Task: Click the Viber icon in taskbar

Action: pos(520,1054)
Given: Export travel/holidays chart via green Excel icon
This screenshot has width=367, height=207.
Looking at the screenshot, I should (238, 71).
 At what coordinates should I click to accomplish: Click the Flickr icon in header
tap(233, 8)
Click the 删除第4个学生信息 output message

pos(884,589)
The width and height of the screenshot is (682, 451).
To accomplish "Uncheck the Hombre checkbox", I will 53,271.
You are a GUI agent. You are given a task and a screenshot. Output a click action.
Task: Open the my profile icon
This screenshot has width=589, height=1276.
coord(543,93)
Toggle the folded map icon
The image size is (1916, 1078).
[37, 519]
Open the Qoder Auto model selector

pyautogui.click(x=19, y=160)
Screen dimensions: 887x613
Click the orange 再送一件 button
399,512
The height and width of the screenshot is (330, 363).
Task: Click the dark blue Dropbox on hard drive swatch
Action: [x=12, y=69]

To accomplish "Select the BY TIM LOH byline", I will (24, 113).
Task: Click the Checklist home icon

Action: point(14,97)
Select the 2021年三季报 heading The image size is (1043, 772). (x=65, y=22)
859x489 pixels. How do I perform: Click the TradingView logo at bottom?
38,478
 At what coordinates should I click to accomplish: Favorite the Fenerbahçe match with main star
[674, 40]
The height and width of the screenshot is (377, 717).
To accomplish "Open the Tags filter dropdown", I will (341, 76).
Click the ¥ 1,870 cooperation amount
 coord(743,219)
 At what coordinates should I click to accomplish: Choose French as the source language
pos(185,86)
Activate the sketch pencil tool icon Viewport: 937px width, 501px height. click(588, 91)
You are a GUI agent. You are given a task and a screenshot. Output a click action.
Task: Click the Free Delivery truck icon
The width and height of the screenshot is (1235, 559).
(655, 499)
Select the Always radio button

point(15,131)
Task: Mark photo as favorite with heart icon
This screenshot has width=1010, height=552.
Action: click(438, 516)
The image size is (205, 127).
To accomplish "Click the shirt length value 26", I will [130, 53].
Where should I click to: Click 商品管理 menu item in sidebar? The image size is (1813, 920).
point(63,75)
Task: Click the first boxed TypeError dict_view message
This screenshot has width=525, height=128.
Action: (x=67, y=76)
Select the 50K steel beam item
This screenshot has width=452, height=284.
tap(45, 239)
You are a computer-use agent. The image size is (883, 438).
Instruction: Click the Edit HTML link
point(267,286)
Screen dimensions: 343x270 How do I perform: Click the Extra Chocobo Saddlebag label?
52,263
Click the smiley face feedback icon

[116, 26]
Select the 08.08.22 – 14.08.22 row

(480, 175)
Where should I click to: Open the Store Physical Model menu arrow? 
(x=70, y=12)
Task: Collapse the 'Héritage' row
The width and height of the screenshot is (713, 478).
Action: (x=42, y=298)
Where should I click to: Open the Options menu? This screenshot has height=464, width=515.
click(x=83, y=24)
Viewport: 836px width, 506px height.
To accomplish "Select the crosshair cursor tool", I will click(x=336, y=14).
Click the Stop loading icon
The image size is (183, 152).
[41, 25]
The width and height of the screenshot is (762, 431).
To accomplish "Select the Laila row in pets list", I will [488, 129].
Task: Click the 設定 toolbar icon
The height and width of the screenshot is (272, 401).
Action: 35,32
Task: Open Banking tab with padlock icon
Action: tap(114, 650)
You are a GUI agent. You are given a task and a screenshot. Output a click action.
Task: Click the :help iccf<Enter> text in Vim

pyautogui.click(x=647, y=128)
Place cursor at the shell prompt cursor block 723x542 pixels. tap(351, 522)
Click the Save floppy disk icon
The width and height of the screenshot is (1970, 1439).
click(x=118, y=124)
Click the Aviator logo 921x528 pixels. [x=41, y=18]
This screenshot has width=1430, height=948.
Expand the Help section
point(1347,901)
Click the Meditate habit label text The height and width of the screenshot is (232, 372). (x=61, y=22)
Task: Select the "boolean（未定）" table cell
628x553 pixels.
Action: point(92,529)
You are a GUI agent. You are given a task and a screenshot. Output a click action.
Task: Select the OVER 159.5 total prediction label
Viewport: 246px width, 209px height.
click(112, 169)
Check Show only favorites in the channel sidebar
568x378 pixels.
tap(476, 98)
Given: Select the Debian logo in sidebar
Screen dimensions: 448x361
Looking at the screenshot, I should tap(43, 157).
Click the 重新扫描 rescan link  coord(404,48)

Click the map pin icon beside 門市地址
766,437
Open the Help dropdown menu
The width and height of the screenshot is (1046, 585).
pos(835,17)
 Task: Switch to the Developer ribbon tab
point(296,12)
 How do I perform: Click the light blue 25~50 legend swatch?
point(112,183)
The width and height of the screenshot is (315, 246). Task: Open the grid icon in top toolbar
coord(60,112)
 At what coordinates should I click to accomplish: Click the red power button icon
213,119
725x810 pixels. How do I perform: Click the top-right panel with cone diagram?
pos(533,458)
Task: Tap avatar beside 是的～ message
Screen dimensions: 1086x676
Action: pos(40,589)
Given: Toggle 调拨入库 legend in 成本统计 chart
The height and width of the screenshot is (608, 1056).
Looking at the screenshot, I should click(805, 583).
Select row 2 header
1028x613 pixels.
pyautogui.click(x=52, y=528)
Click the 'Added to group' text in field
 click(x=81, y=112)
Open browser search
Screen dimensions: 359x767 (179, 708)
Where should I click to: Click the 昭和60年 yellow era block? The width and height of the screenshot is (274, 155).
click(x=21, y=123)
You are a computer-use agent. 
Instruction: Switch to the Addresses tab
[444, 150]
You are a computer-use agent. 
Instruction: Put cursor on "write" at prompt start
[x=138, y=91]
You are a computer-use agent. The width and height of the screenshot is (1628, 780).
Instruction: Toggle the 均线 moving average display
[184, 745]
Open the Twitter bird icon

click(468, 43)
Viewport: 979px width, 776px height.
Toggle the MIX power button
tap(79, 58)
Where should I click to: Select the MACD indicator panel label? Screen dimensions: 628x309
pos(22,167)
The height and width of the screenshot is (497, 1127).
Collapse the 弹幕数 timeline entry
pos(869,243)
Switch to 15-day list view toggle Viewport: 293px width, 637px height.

Cel: Proszę zaktualizować wszystkie rekordy, zastępując każde „Viewport” słowem „Window”. Resztę pozostaw bez zmian.

Wynik ćwiczenia:
Task: Click the Viber icon in taskbar

Action: pos(520,1054)
Given: Export travel/holidays chart via green Excel icon
This screenshot has width=367, height=207.
Looking at the screenshot, I should (238, 71).
 At what coordinates should I click to accomplish: Click the Flickr icon in header
tap(233, 8)
Click the 删除第4个学生信息 output message

pos(884,589)
The width and height of the screenshot is (682, 451).
To accomplish "Uncheck the Hombre checkbox", I will 53,271.
You are a GUI agent. You are given a task and a screenshot. Output a click action.
Task: Open the my profile icon
This screenshot has width=589, height=1276.
coord(543,93)
Toggle the folded map icon
The image size is (1916, 1078).
[37, 519]
Open the Qoder Auto model selector

pyautogui.click(x=19, y=160)
Screen dimensions: 887x613
Click the orange 再送一件 button
399,512
The height and width of the screenshot is (330, 363).
Task: Click the dark blue Dropbox on hard drive swatch
Action: [x=12, y=69]

To accomplish "Select the BY TIM LOH byline", I will (24, 113).
Task: Click the Checklist home icon

Action: point(14,97)
Select the 2021年三季报 heading The image size is (1043, 772). (x=65, y=22)
859x489 pixels. How do I perform: Click the TradingView logo at bottom?
38,478
 At what coordinates should I click to accomplish: Favorite the Fenerbahçe match with main star
[674, 40]
The height and width of the screenshot is (377, 717).
To accomplish "Open the Tags filter dropdown", I will (341, 76).
Click the ¥ 1,870 cooperation amount
 coord(743,219)
 At what coordinates should I click to accomplish: Choose French as the source language
pos(185,86)
Activate the sketch pencil tool icon Window: 937px width, 501px height. click(588, 91)
You are a GUI agent. You are given a task and a screenshot. Output a click action.
Task: Click the Free Delivery truck icon
The width and height of the screenshot is (1235, 559).
(655, 499)
Select the Always radio button

point(15,131)
Task: Mark photo as favorite with heart icon
This screenshot has width=1010, height=552.
Action: click(438, 516)
The image size is (205, 127).
To accomplish "Click the shirt length value 26", I will [130, 53].
Where should I click to: Click 商品管理 menu item in sidebar? The image size is (1813, 920).
point(63,75)
Task: Click the first boxed TypeError dict_view message
This screenshot has width=525, height=128.
Action: (x=67, y=76)
Select the 50K steel beam item
This screenshot has width=452, height=284.
tap(45, 239)
You are a computer-use agent. The image size is (883, 438).
Instruction: Click the Edit HTML link
point(267,286)
Screen dimensions: 343x270 How do I perform: Click the Extra Chocobo Saddlebag label?
52,263
Click the smiley face feedback icon

[116, 26]
Select the 08.08.22 – 14.08.22 row

(480, 175)
Where should I click to: Open the Store Physical Model menu arrow? 
(x=70, y=12)
Task: Collapse the 'Héritage' row
The width and height of the screenshot is (713, 478).
Action: (x=42, y=298)
Where should I click to: Open the Options menu? This screenshot has height=464, width=515.
click(x=83, y=24)
Window: 836px width, 506px height.
To accomplish "Select the crosshair cursor tool", I will click(x=336, y=14).
Click the Stop loading icon
The image size is (183, 152).
[41, 25]
The width and height of the screenshot is (762, 431).
To accomplish "Select the Laila row in pets list", I will [488, 129].
Task: Click the 設定 toolbar icon
The height and width of the screenshot is (272, 401).
Action: 35,32
Task: Open Banking tab with padlock icon
Action: tap(114, 650)
You are a GUI agent. You are given a task and a screenshot. Output a click action.
Task: Click the :help iccf<Enter> text in Vim

pyautogui.click(x=647, y=128)
Place cursor at the shell prompt cursor block 723x542 pixels. tap(351, 522)
Click the Save floppy disk icon
The width and height of the screenshot is (1970, 1439).
click(x=118, y=124)
Click the Aviator logo 921x528 pixels. [x=41, y=18]
This screenshot has width=1430, height=948.
Expand the Help section
point(1347,901)
Click the Meditate habit label text The height and width of the screenshot is (232, 372). (x=61, y=22)
Task: Select the "boolean（未定）" table cell
628x553 pixels.
Action: point(92,529)
You are a GUI agent. You are given a task and a screenshot. Output a click action.
Task: Select the OVER 159.5 total prediction label
Window: 246px width, 209px height.
click(112, 169)
Check Show only favorites in the channel sidebar
568x378 pixels.
tap(476, 98)
Given: Select the Debian logo in sidebar
Screen dimensions: 448x361
Looking at the screenshot, I should tap(43, 157).
Click the 重新扫描 rescan link  coord(404,48)

Click the map pin icon beside 門市地址
766,437
Open the Help dropdown menu
The width and height of the screenshot is (1046, 585).
pos(835,17)
 Task: Switch to the Developer ribbon tab
point(296,12)
 How do I perform: Click the light blue 25~50 legend swatch?
point(112,183)
The width and height of the screenshot is (315, 246). Task: Open the grid icon in top toolbar
coord(60,112)
 At what coordinates should I click to accomplish: Click the red power button icon
213,119
725x810 pixels. How do I perform: Click the top-right panel with cone diagram?
pos(533,458)
Task: Tap avatar beside 是的～ message
Screen dimensions: 1086x676
Action: pos(40,589)
Given: Toggle 调拨入库 legend in 成本统计 chart
The height and width of the screenshot is (608, 1056).
Looking at the screenshot, I should click(805, 583).
Select row 2 header
1028x613 pixels.
pyautogui.click(x=52, y=528)
Click the 'Added to group' text in field
 click(x=81, y=112)
Open browser search
Screen dimensions: 359x767 (179, 708)
Where should I click to: Click the 昭和60年 yellow era block? The width and height of the screenshot is (274, 155).
click(x=21, y=123)
You are a computer-use agent. 
Instruction: Switch to the Addresses tab
[444, 150]
You are a computer-use agent. 
Instruction: Put cursor on "write" at prompt start
[x=138, y=91]
You are a computer-use agent. The width and height of the screenshot is (1628, 780).
Instruction: Toggle the 均线 moving average display
[184, 745]
Open the Twitter bird icon

click(468, 43)
Window: 979px width, 776px height.
Toggle the MIX power button
tap(79, 58)
Where should I click to: Select the MACD indicator panel label? Screen dimensions: 628x309
pos(22,167)
The height and width of the screenshot is (497, 1127).
Collapse the 弹幕数 timeline entry
pos(869,243)
Switch to 15-day list view toggle Window: 293px width, 637px height.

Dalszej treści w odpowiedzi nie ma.